_Exercise_: In the records below, tally every line containing "pixels". Report only the total.

_Dataset records_:

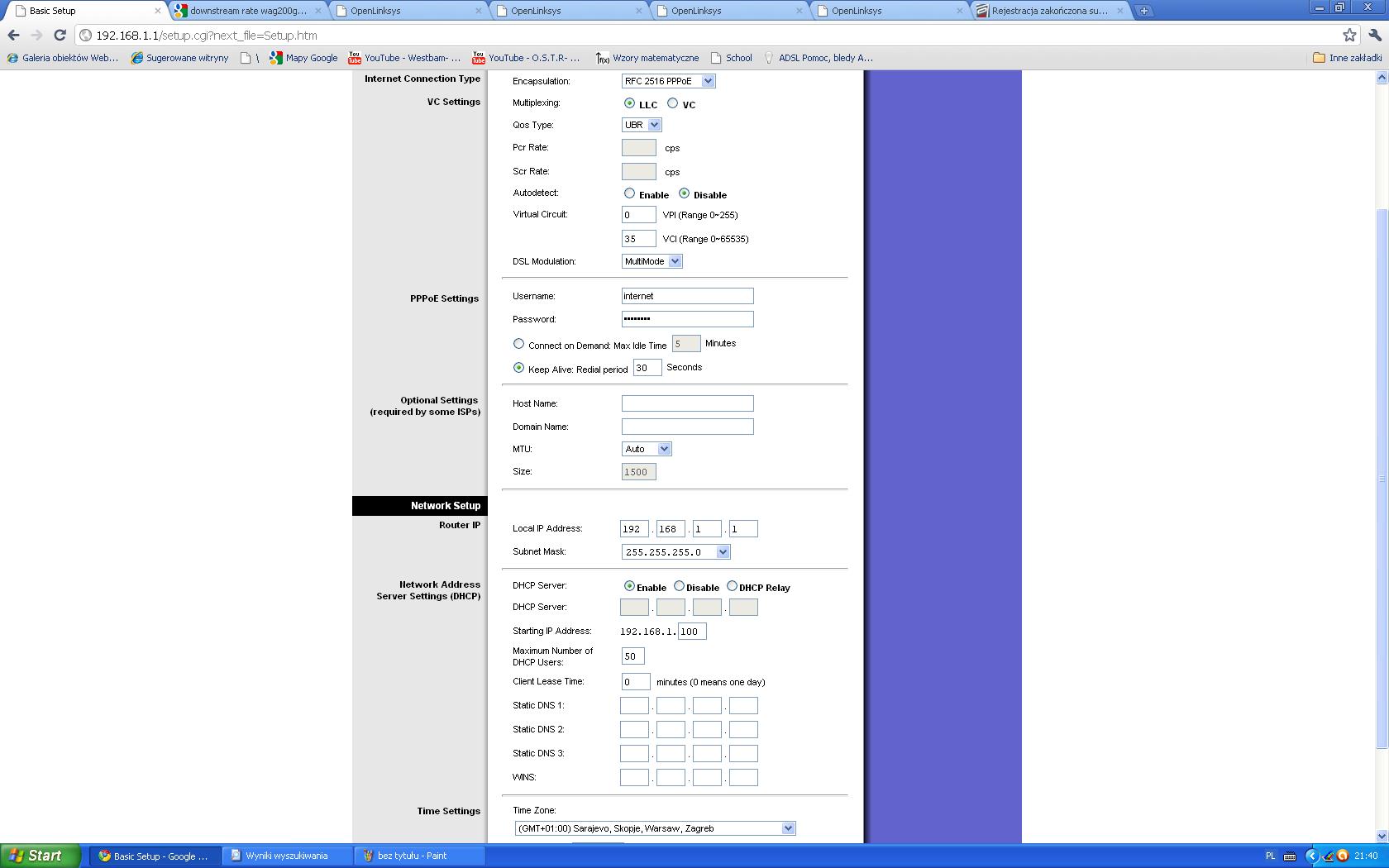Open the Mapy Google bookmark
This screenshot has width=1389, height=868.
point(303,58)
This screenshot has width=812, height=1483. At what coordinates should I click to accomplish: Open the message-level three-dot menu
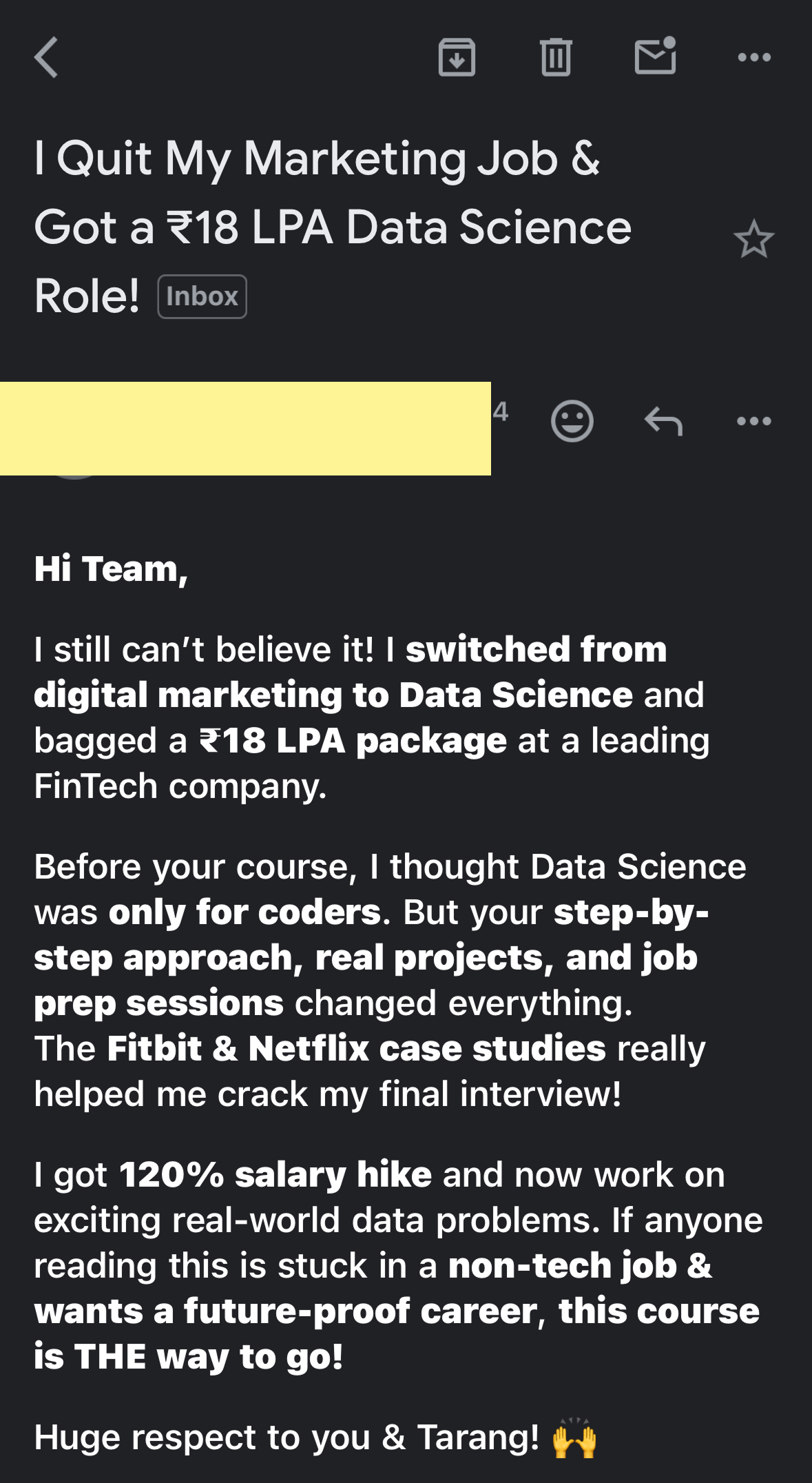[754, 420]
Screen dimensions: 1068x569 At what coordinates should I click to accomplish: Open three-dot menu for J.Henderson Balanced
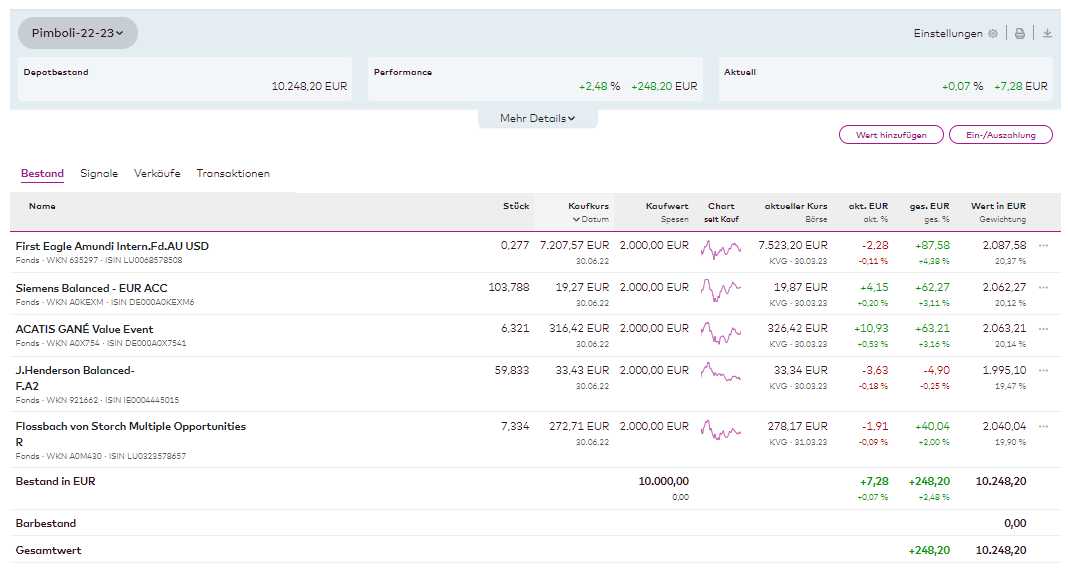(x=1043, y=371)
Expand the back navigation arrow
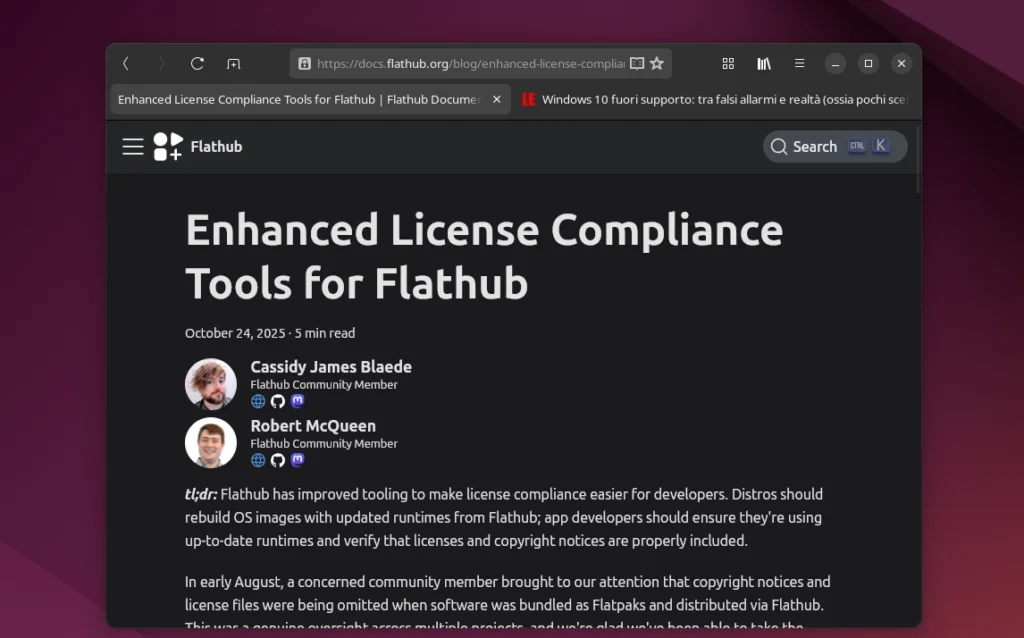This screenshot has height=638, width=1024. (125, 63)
* * *
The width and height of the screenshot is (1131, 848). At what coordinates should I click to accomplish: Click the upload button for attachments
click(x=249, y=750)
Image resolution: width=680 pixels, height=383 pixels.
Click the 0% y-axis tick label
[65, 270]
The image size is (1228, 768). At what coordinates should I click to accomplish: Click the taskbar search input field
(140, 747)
...
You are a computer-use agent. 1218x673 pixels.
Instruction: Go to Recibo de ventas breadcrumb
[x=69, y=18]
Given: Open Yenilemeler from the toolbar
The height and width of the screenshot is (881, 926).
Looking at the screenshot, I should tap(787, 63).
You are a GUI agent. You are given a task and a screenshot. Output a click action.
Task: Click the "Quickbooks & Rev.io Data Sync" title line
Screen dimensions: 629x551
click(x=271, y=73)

_Output for this exercise_: 2